Nearby I saw one my preferred scooters, an Aprilia Mojito, known as a Habana in the rest of the world that doesn't embargo Cuba. I like the Vespa-like looks with the low comfortable seat:
They don't import these scooters anymore which is a shame. I guess Piaggio which owns Vespa and Aprilia doesn't see any point in competing with it's own products, but there are a few of these machines left in Key West. This orange one was in Casa Marina:
This one was near the High School:
The Mojitos were offered with 50 or 150cc engines and with classic handlebars like these or with extravagant chrome motorcycle bars in the "Custom" version. I prefer the restrained good looks of a classic Italian scooter:
The one good thing about being stuck in the car is that one gets added opportunities to take pictures at random. This one I snapped in the mirror as I was driving down Eaton Street:Of course I never wore a helmet when I was a child. Heads were harder perhaps or we hadn't been trained to be so fearful? And talking about the past I got a blast of history when I crossed paths with this shopping cart lurking on Thomas Street:
So, how long ago was it that Eckerd Drugs sold out to the national chain that goes by the rather bland initials of CVS? This cart reminded me why I keep this blog, because change is endemic to Key West. But somethings don't change much, including the wildlife, seen here on a sidewalk.
I stopped to let them clean their plates and immediately some other pedestrian stepped right into them. People need more vacation. that includes Giovanni, seen here in the mountains abaove Amalfi, south of Naples.
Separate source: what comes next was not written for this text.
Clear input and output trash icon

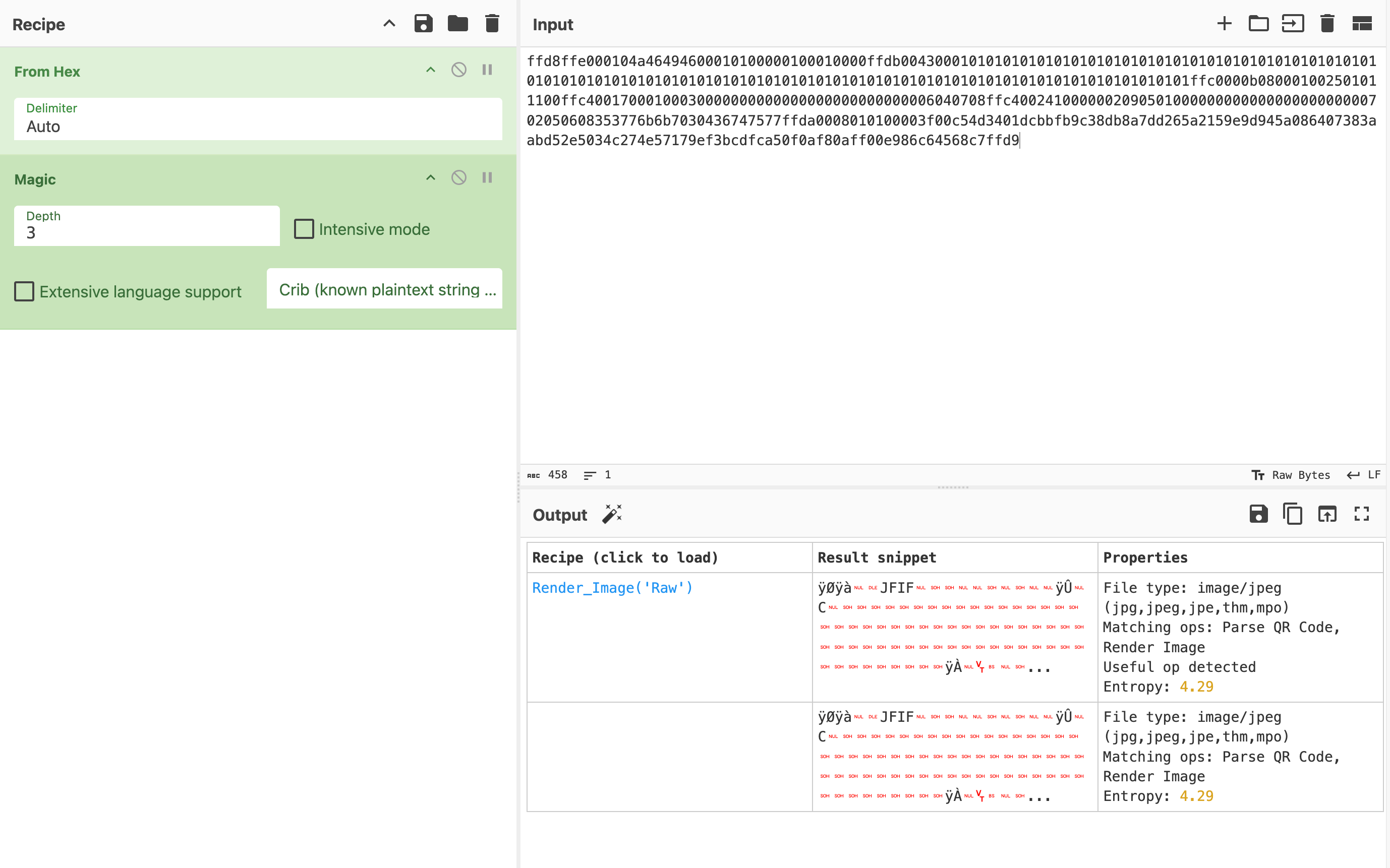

We had a good time riding there last year. A couple of years before that I took my vacation in Corsica where we rode his BMW R1150 all over the island for two weeks. I even forgot to wear my helmet in the lonely fastness of Corsica's rebellious mountains:
On that subject we were at the doctor's recently where my wife was setting up an appointment for surgery on her shoulder which she injured at work. The secretary peered at my raw knee and asked what happened.
"Fell off my motorcycle," I said a little tired of the story by now.
"So did I," a reply which didn't fail to astonish me. "On gravel" she added holding out her flayed digits.
"You weren't wearing gloves?" I asked as we compared scabs. She shook her head.